__WHAT IS ASKED__
Please list each line in the records below that contains the word "height".

__DATASET RECORDS__
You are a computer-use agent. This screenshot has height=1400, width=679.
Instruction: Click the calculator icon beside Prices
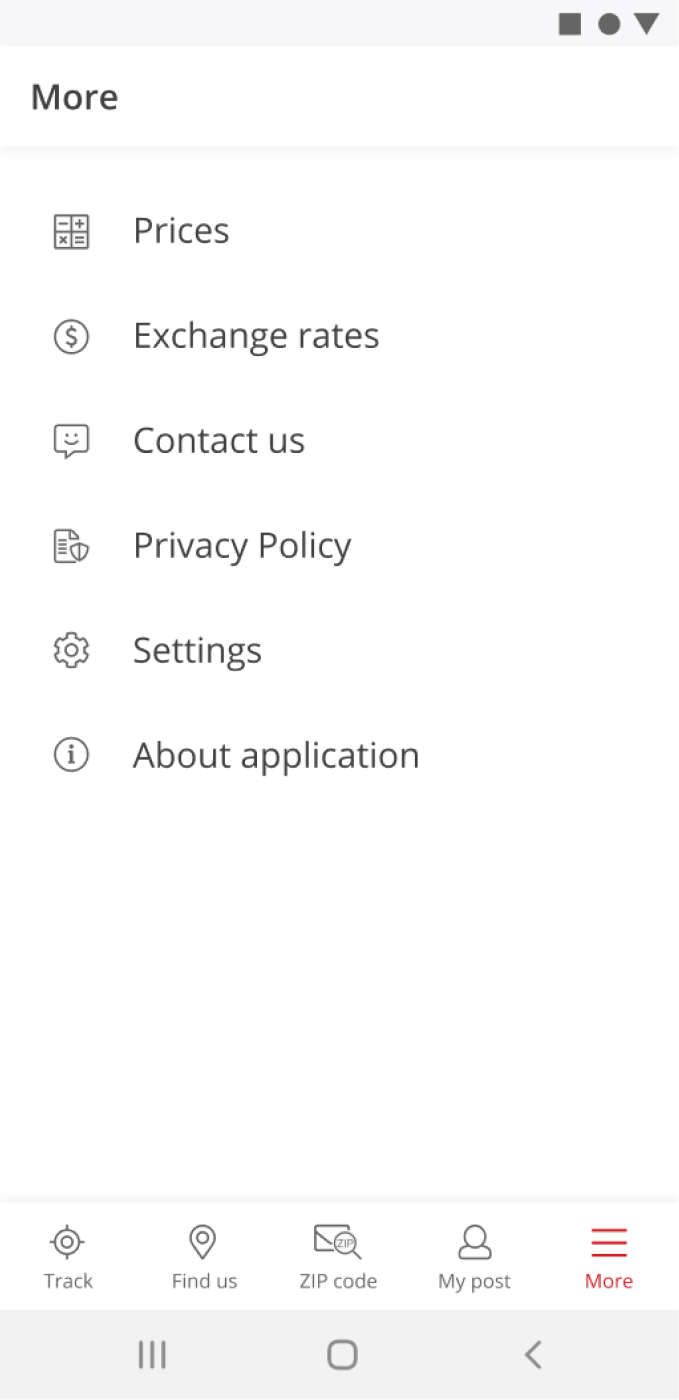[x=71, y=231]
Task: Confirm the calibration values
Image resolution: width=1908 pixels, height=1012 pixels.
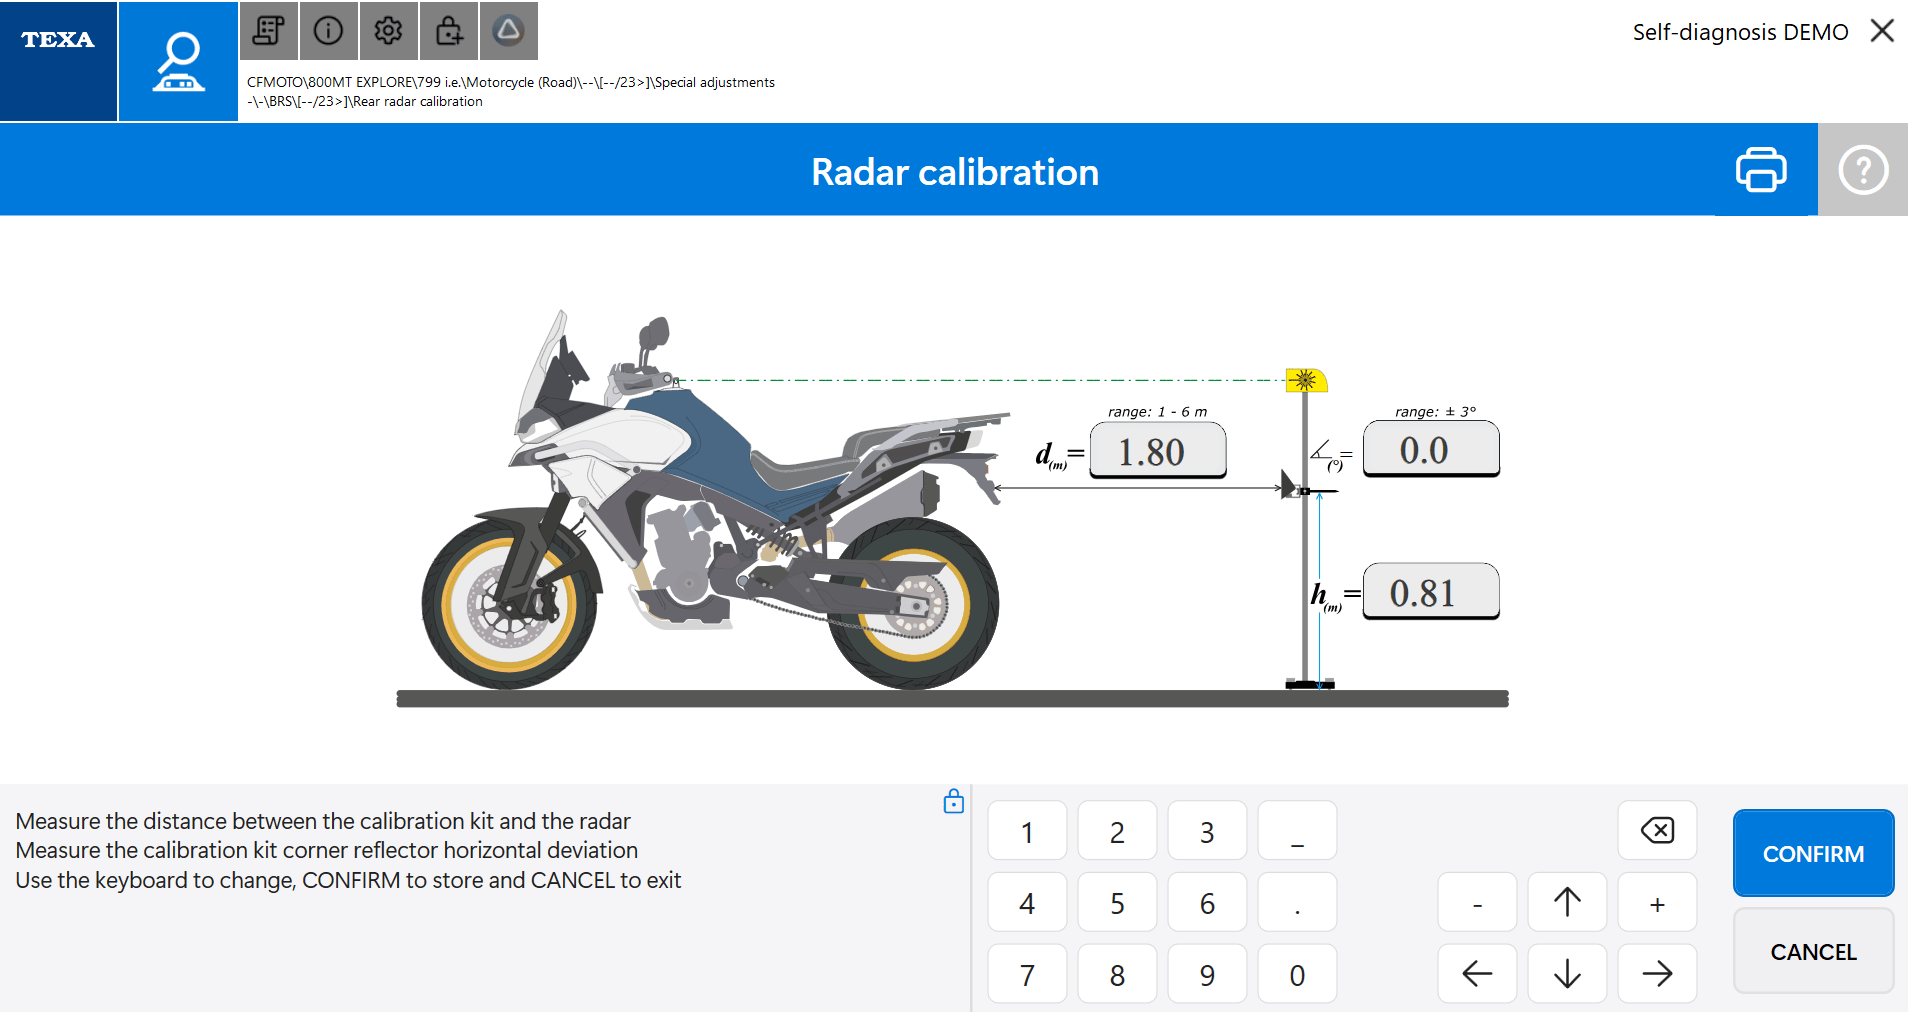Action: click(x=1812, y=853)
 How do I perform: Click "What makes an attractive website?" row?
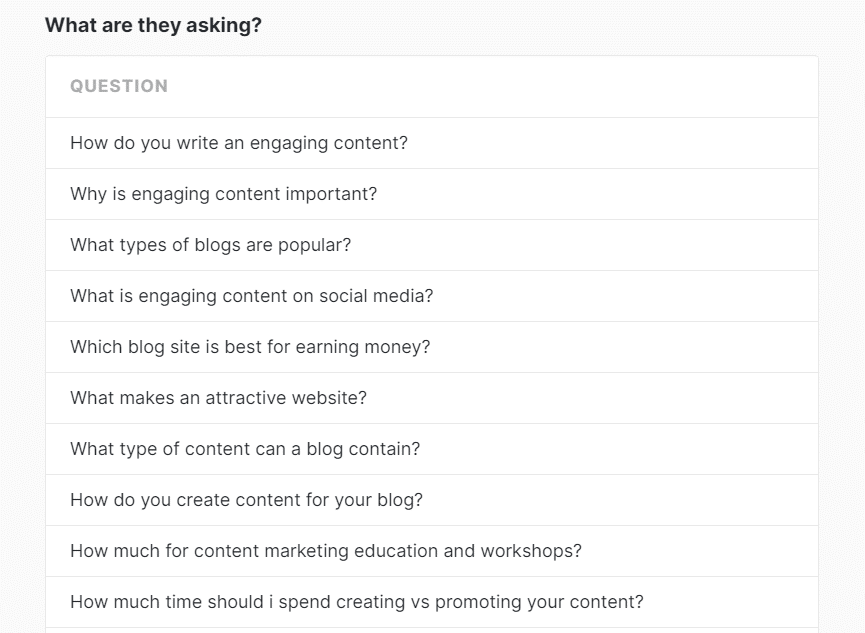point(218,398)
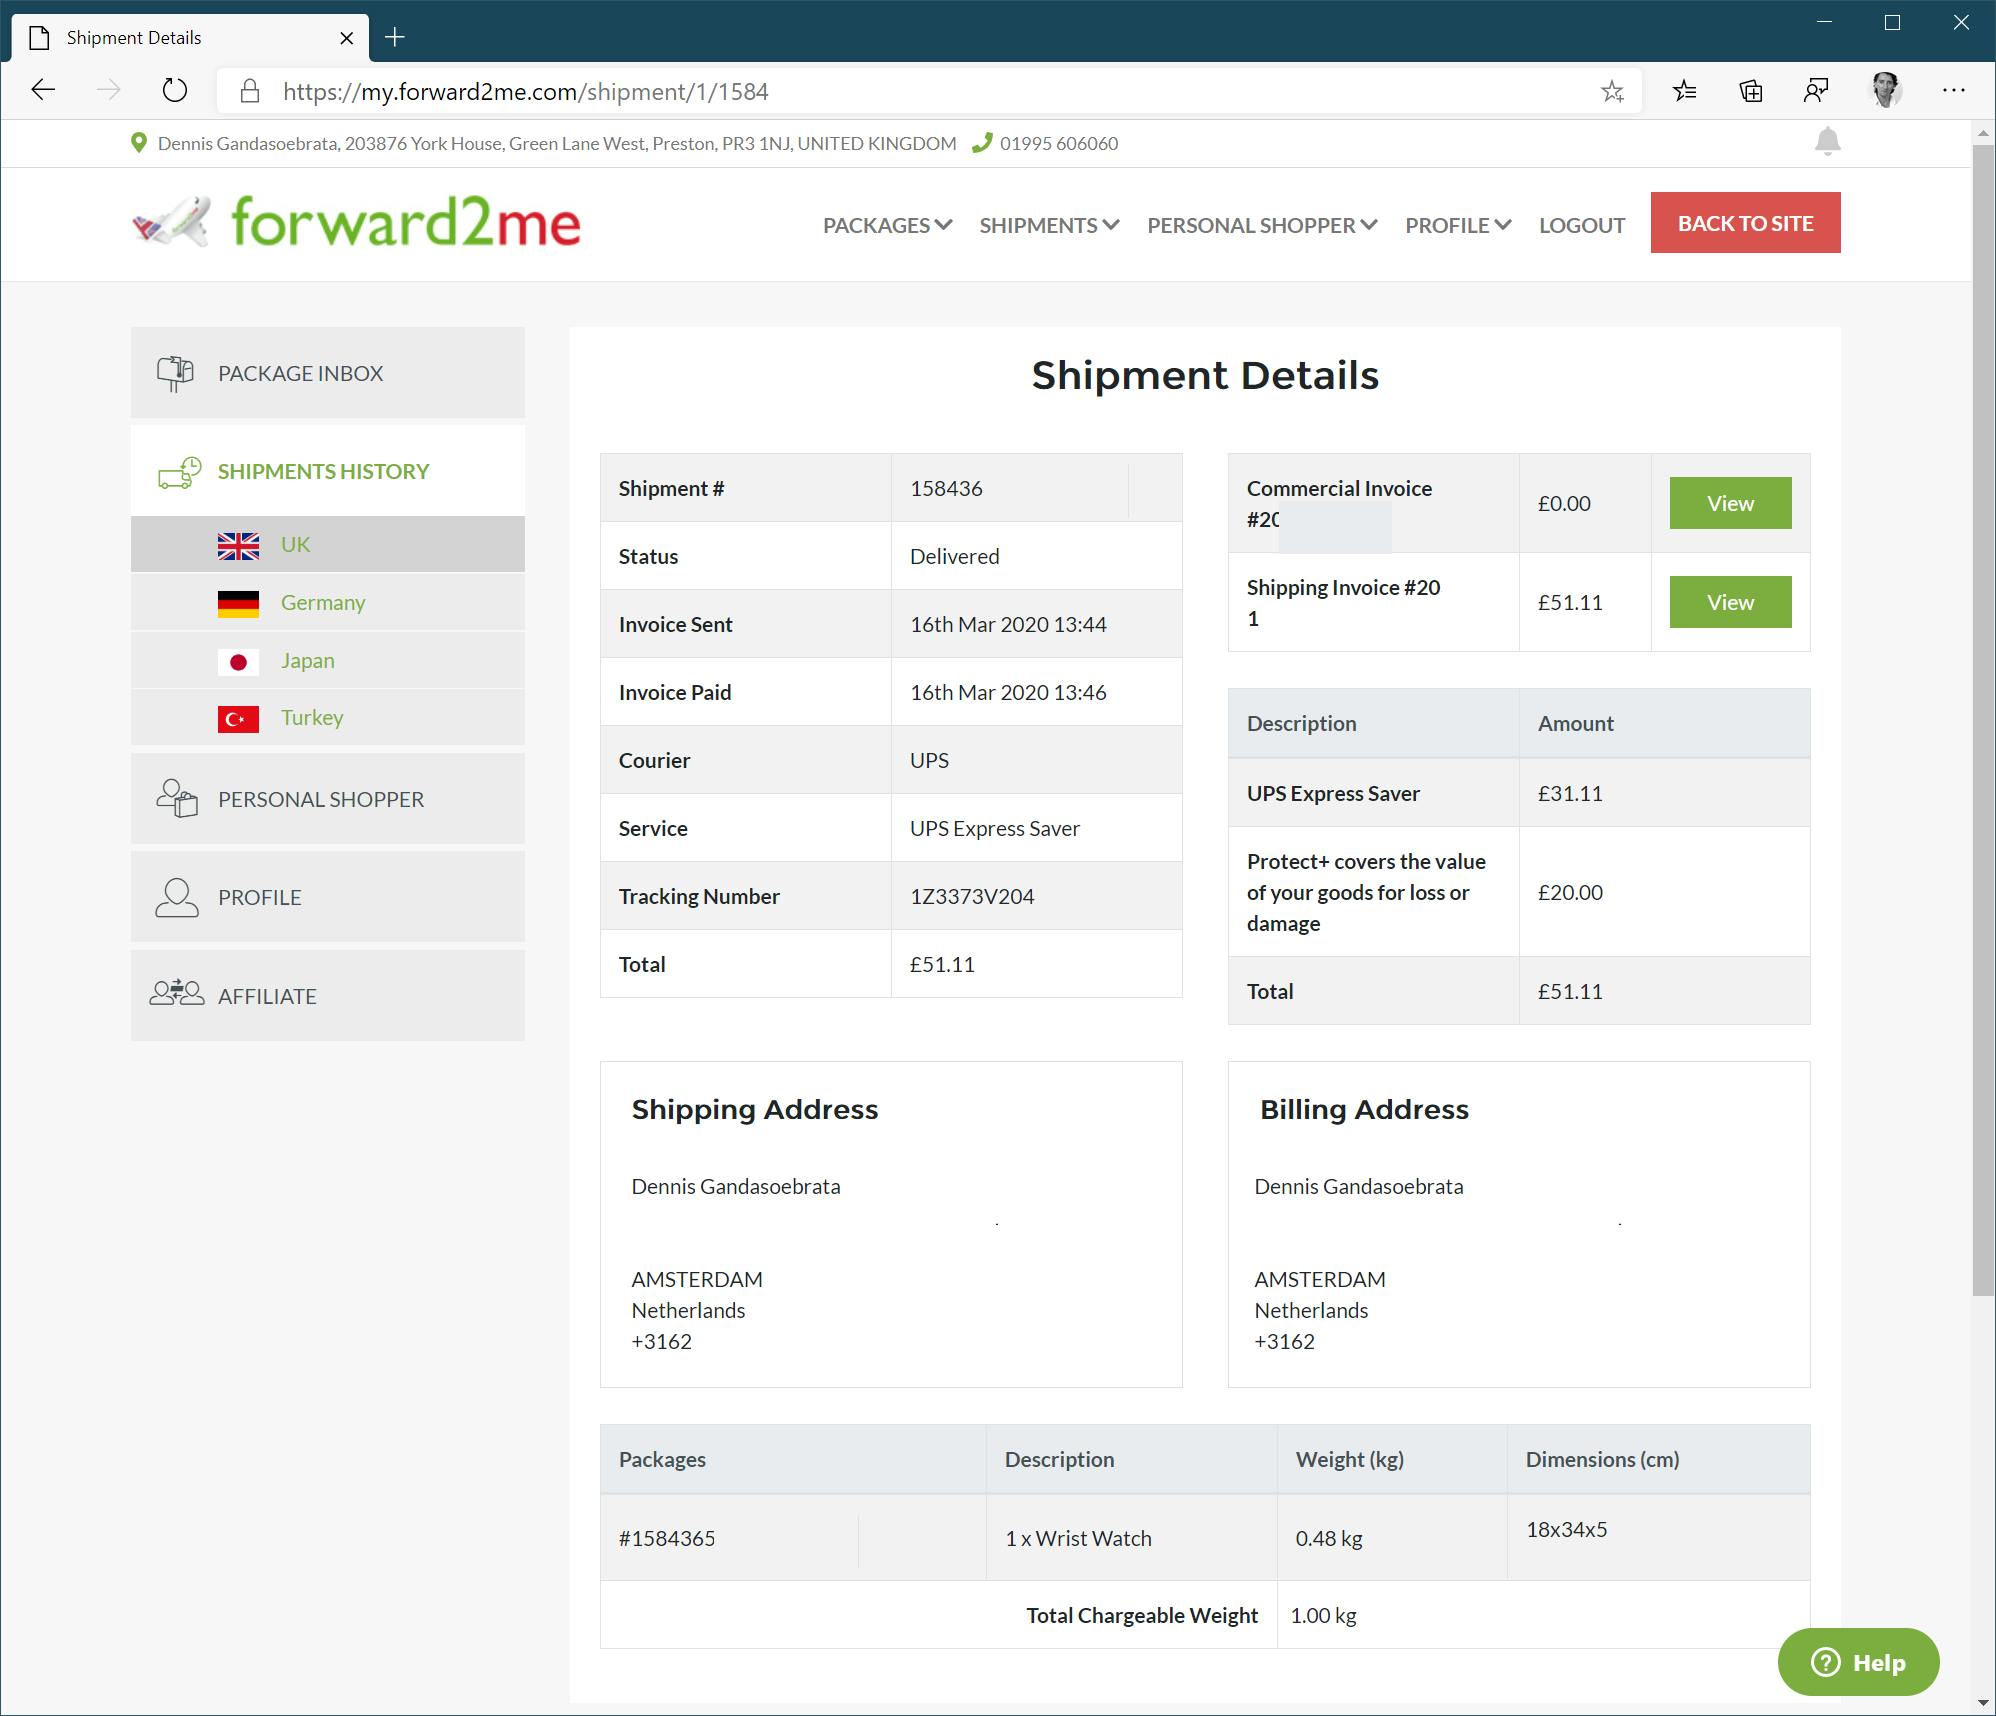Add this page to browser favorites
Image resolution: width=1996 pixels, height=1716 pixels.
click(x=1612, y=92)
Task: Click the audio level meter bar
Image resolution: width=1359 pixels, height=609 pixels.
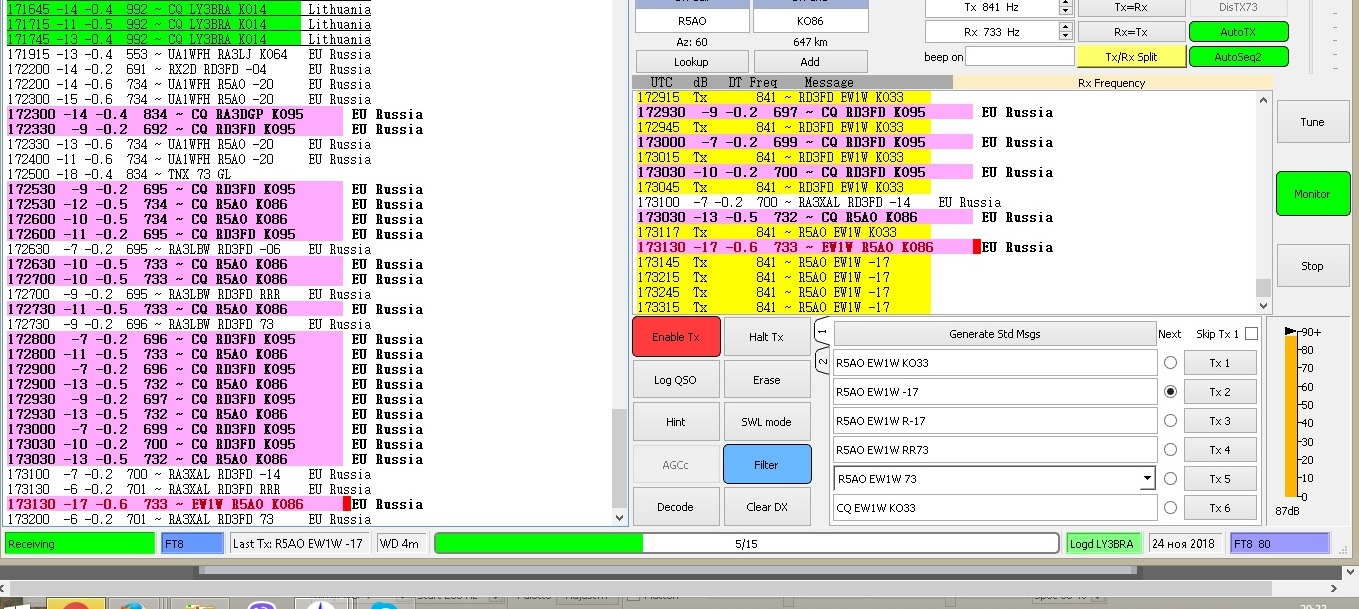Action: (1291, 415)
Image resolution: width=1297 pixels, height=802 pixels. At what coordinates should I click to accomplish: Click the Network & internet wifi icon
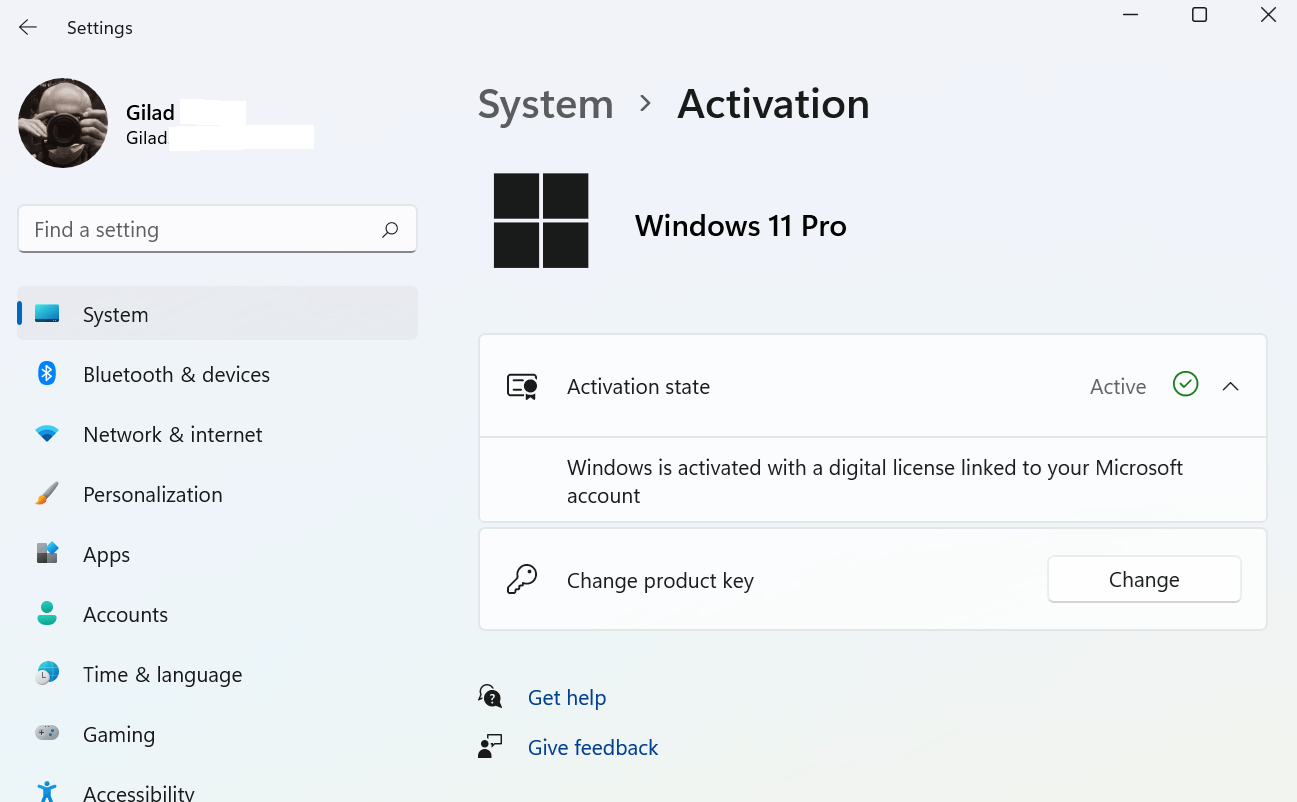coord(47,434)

__RESULT OF THE EXERCISE__
You are a computer-use agent. This screenshot has height=1400, width=679.
Image resolution: width=1908 pixels, height=1012 pixels.
Image resolution: width=1996 pixels, height=1716 pixels.
Image resolution: width=1359 pixels, height=609 pixels.
Image resolution: width=1297 pixels, height=802 pixels. At what coordinates should I click to accomplish: Click the Network & internet wifi icon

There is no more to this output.